It was startling to think that the King of Idris was unfamiliar with the horrors and the realities of war. That he had not anticipated some of the casualties to be his loved ones, his soldiers - his people. 

During the final battle, Jace’s falcon had transformed mid-flight into a great, deadly fire-breathing beast of a dragon and had set a quarter of Alec’s men alight within little time. 

Magnus, the Warlock, who was one of the only reasons that the war had tipped in the Lightwoods’ favor slightly, had found himself distracted with the beast, and when Jace saw the opening, he dashed forward and plunged his sword clean through the Warlock’s chest. This very outcome was what Jace had strategized with his men in their tents the night before. 

However, he had not anticipated for the Warlock to turn around and blast him with magic before he fell to the ground, dead. Jace cannot recall what occurred afterwards, but he woke up a couple of days later with his left arm bound to his chest, bruises too numerous to count, and an unbreakable vow hanging over his head as good as a death sentence. 

Jace sighed noisily and cast his eyes up at Alec’s face, and at the naked hatred and fire burning within his gaze. Alec wanted him dead, Alec wanted peace, and Alec also wanted to live in a fairy tale. 
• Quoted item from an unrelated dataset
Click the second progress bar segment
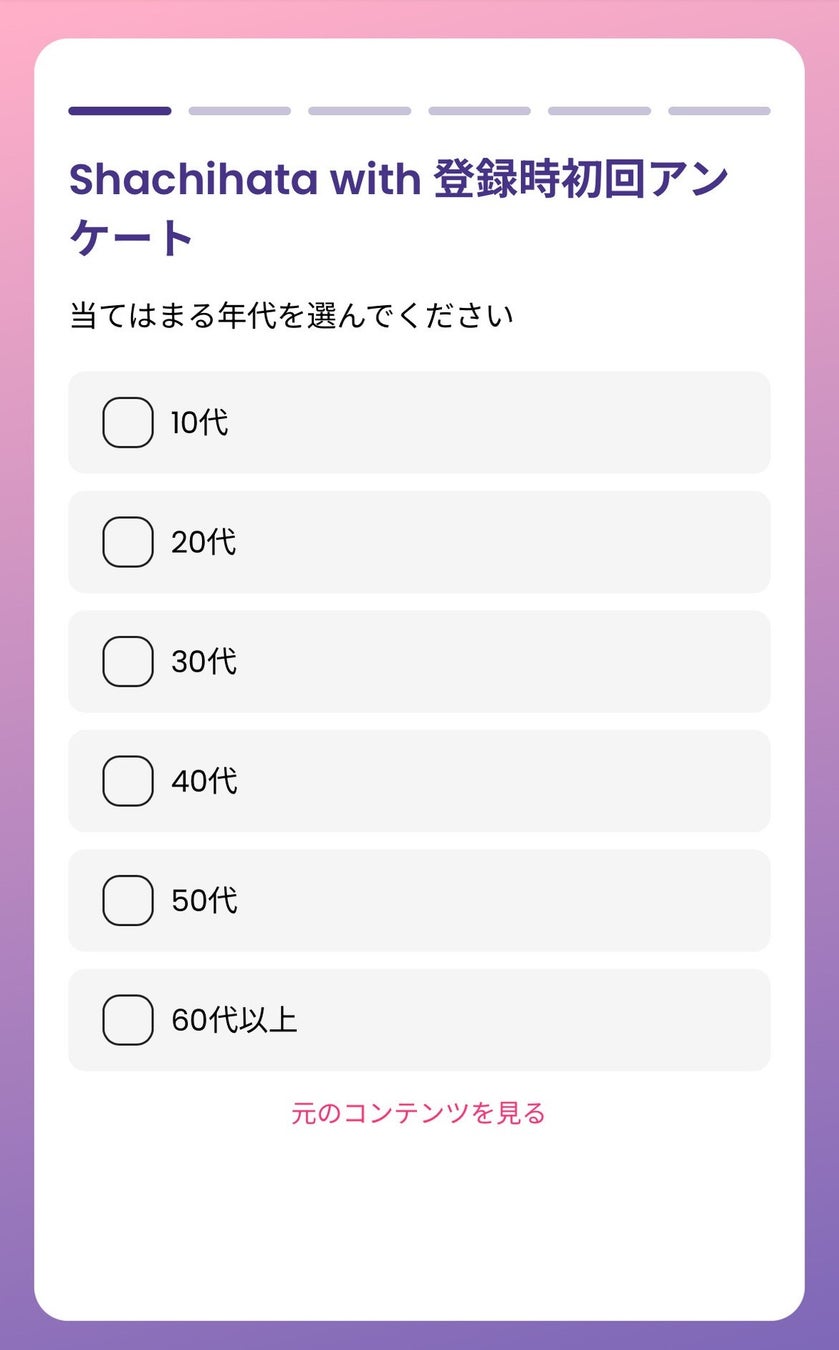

“You are such a darling,” Jace crooned, daring to run a hand down Alec's chest, almost affectionately. “Is that why you are bedding only women? Not to sully his good memory? To punish yourself?” Jace continued lowering his hand further until he came to a stop on Alec's lower belly. Alec flinched slightly but was otherwise frozen in place. “You're such a martyr.” At Jace’s final words, Alec broke free from his stupor and recoiled back. The disgust and disbelief on his face quite evident. 

“You're poison, you stay away from me,” Alec snarled with some difficulty, his voice almost heavy with fresh grief. “I despise you.” His eyes had hardened into narrowed slits as he backed away from Jace with the slow, methodical steps of someone who was trying to back away from the presence of a wild animal. A moment later, he was out of sight and Jace was left alone again with his problem. 

Jace was good at solving problems. Life to him was a chessboard and everyone was a piece on it. He had to figure out a way get close to Alec and his inner circle members without appearing to be suspicious. He just needed more information about the nature of the spell that his conniving sister had cast upon him so he could strategize from there. So far, all of his instincts told him to start with Isabelle’s lovesick companion, Simon. He looked like he needed a friend. It would all be rather innocent. Gathering information certainly did not qualify him with immediate death. 

With this thought taking shape in his head, Jace pulled away from the wall and looked at the ground where his wine had spilled. Pity. 

As he was making his way back to the guests, Jace was seized with a pain so terrible that he fell to his knees. His vision swam before his very eyes and his breathing became ragged. Ever since he had regained consciousness after that bastard of a warlock had hit him with his spell, he felt powerful, angry pains igniting throughout his entire being every now and then.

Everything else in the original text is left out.